Захожу в квартиру – а там никого. Странно, думаю. Лялино барахлишко все здесь, что ж она – в одном халатике слиняла? Пожал плечами – дело хозяйское. Открыл окно – после улицы сразу учуял крепкий запах давно неубранного свинарника. Разложил покупки по местам, поставил чайник, плеснул себе полстакана не помню чего.
Слышу – у соседа моего Лехи дверь открылась. Он чего-то басит невнятное, и кто-то мелодично смеется. Кто-то, мля…
Леха меня увидел, развел ручищами и изобразил из себя сто двадцать кило смущения. А Ляля радостно улыбнулась: «Боренька, какие у нас соседи будут чудесные!» Я хмыкнул: «У вас – не знаю, мне как-то оно по херу. Ты бы халатик запахнула, а то без трусов – просквозит».

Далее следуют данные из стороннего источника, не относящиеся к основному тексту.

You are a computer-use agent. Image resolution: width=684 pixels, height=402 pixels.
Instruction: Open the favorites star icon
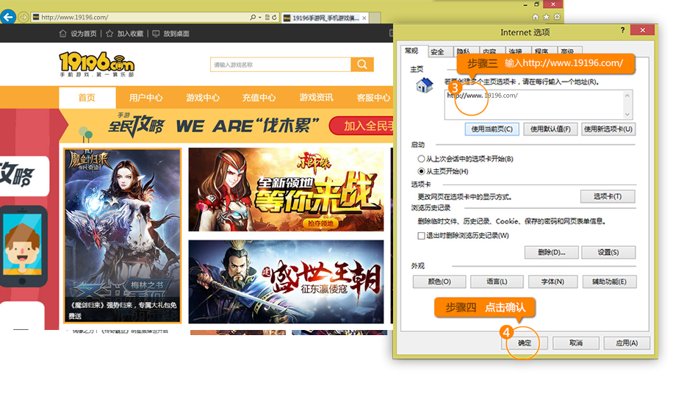[x=547, y=17]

Одевалась моя невеста липовая под собственный гневный монолог про современность, про свободу нравов, про доверие друг к другу. И попросила с собой недоеденную банку икры. Когда я предложил взамен икры хорошего пинка для скорости, Ляля сказала, что я – обычное быдло. И, наконец, удалилась из квартиры и моей жизни. С концами.

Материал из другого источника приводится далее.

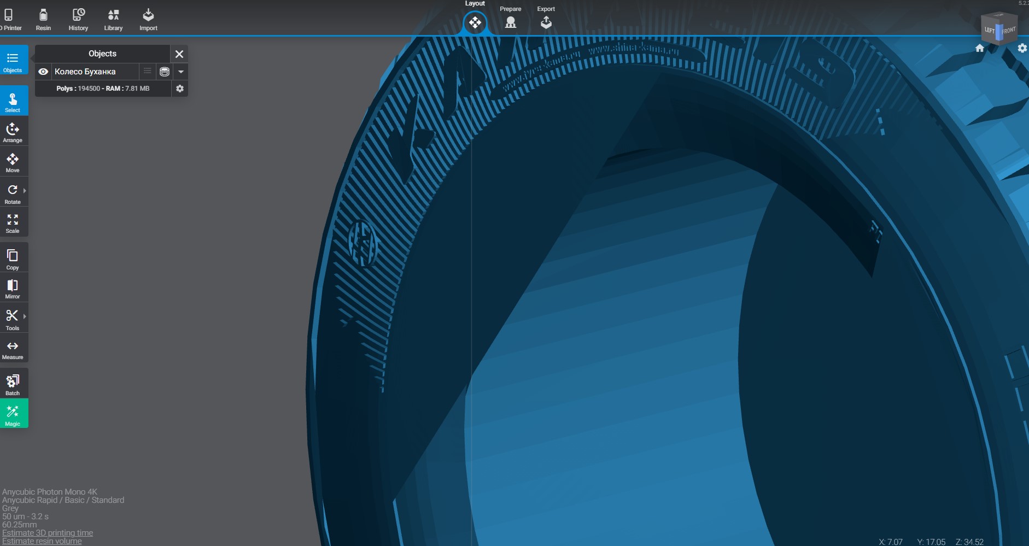
Task: Hide the Колесо Буханка object
Action: coord(43,72)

А Леха потом пришел, рассказал: «Вышел я мусор вынести. Эта телка выскочила, халат нараспашку и без штанов. Попросила закурить. Ну, телка аппетитная, я ее к себе позвал. Она пошла. Так что, Борян, ты уж прости…» Я только рукой махнул: «Леха, воистину, что в жизни с нами ни делается – оно все к лучшему».
Жертва армагеддона
Дело было в те благодатные времена, когда у меня еще была своя многострадальная квартирка. То-бишь, у меня было место, где я мог отрешиться от всего земного и в одиночестве проводить комплекс мероприятий, в просторечии называемый – «отходняк».
Вот и в тот раз я лежал на кровати и ничего не делал. Только с частой периодичностью заливал свой сушняк водопроводной водой. У меня бывали такие припадки, когда уже даже и похмеляться не хотелось. Просто лежал и ждал – когда оно все кончится.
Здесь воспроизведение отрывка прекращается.